# Free Bamboo



## fishingtwo (Feb 23, 2009)

Come and Get it......All You Want.....


----------



## slabnabbin (May 25, 2010)

Where is this at?


----------



## fishingtwo (Feb 23, 2009)

slabnabbin said:


> Where is this at?


Dickinson

It would make a Great Brushpile....


----------



## trout250 (Aug 24, 2005)

makes pretty good tomatoe stakes


----------



## Muddskipper (Dec 29, 2004)

you need to get yourself a panda ... if you get Kung-fu panda, you take him fishing with you, just in case you get potlicked


----------



## peckerwood (Jun 9, 2012)

Your in for the battle of your life if you plant bambo and then decide you don't want it anymore and try to get ride of it.


----------



## w_r_ranch (Jan 14, 2005)

... Short of bring in a backhoe... Stuff is invasive as heck.


----------



## snapperlicious (Aug 11, 2009)

Round-up!


----------



## Charlie2 (Aug 21, 2004)

*Bamboo*

To plant Bamboo, dig a hole, put in the stalk, then run like h***. JMHO C2


----------



## WilliamH (May 21, 2004)

There are clumping varieties available.

http://caldwellhort.com/html/bamboo.html


----------



## Bob Keyes (Mar 16, 2011)

peckerwood said:


> Your in for the battle of your life if you plant bambo and then decide you don't want it anymore and try to get ride of it.


X2K
We have fighting and loosing that battle for over 40 years at my mothers house in CC. If you don't want it FOREVER do NOT plant it


----------



## WilliamH (May 21, 2004)

Try installing a barrier.

http://www.bamboogarden.com/barrier.htm


----------



## CoastalOutfitters (Aug 20, 2004)

bamboo and ligustrums should be illegal to own

yes i am serious


----------



## fishingtwo (Feb 23, 2009)

Thanks Slabnabbin for coming and getting you some of my prized bamboo....still 

plenty of it left if anybody else wants some.

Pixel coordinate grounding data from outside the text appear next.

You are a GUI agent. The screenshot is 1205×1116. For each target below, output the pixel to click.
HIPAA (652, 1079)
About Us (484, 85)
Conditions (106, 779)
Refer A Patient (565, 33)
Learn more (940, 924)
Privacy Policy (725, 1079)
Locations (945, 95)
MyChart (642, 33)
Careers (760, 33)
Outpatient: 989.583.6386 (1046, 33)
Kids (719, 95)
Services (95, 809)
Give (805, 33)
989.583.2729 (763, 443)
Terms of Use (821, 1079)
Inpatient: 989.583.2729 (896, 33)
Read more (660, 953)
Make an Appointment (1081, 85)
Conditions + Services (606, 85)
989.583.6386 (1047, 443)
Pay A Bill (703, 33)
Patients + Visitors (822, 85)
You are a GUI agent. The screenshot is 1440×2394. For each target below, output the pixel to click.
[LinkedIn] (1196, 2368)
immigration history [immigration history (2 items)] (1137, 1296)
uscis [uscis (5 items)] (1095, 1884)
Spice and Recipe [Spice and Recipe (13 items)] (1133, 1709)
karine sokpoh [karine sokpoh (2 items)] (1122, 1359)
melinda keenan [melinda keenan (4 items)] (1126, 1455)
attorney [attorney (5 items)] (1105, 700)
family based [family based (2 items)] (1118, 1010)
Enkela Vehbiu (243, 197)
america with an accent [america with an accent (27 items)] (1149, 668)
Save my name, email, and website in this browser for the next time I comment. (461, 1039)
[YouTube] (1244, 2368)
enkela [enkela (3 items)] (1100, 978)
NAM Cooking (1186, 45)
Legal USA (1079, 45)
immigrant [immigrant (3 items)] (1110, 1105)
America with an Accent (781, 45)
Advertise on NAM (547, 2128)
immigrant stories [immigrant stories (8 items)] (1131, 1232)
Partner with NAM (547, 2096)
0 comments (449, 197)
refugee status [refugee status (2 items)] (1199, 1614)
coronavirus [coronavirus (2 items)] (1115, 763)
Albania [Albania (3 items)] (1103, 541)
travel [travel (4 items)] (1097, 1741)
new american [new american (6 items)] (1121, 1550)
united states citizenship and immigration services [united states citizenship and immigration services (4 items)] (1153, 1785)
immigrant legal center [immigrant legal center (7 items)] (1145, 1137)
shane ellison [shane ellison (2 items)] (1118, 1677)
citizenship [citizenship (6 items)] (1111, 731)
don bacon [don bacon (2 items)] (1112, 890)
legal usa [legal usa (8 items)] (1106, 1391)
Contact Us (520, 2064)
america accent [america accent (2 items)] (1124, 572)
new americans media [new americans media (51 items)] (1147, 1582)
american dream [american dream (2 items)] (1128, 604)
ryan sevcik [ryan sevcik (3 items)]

I use to for duck blinds and just leave it 

there when done. 

I will agree on trying to get rid of it once you plant it, not an easy task. Planted some 

closer to the house and it grew for about 10 years and I finally had enough, it took me 

almost 6 months to dig it up. 

The big clump I am wanting to get rid of has been growing for about 30 years and will

get round-up after it is cut down. There is not another more invasive plant around.


----------



## slabnabbin (May 25, 2010)

I loaded my truck full and never put a dent in it. The crappie of lake Conroe will appreciate it! Thank you.


----------



## fishingtwo (Feb 23, 2009)

Your welcome and good luck with the crappie.


----------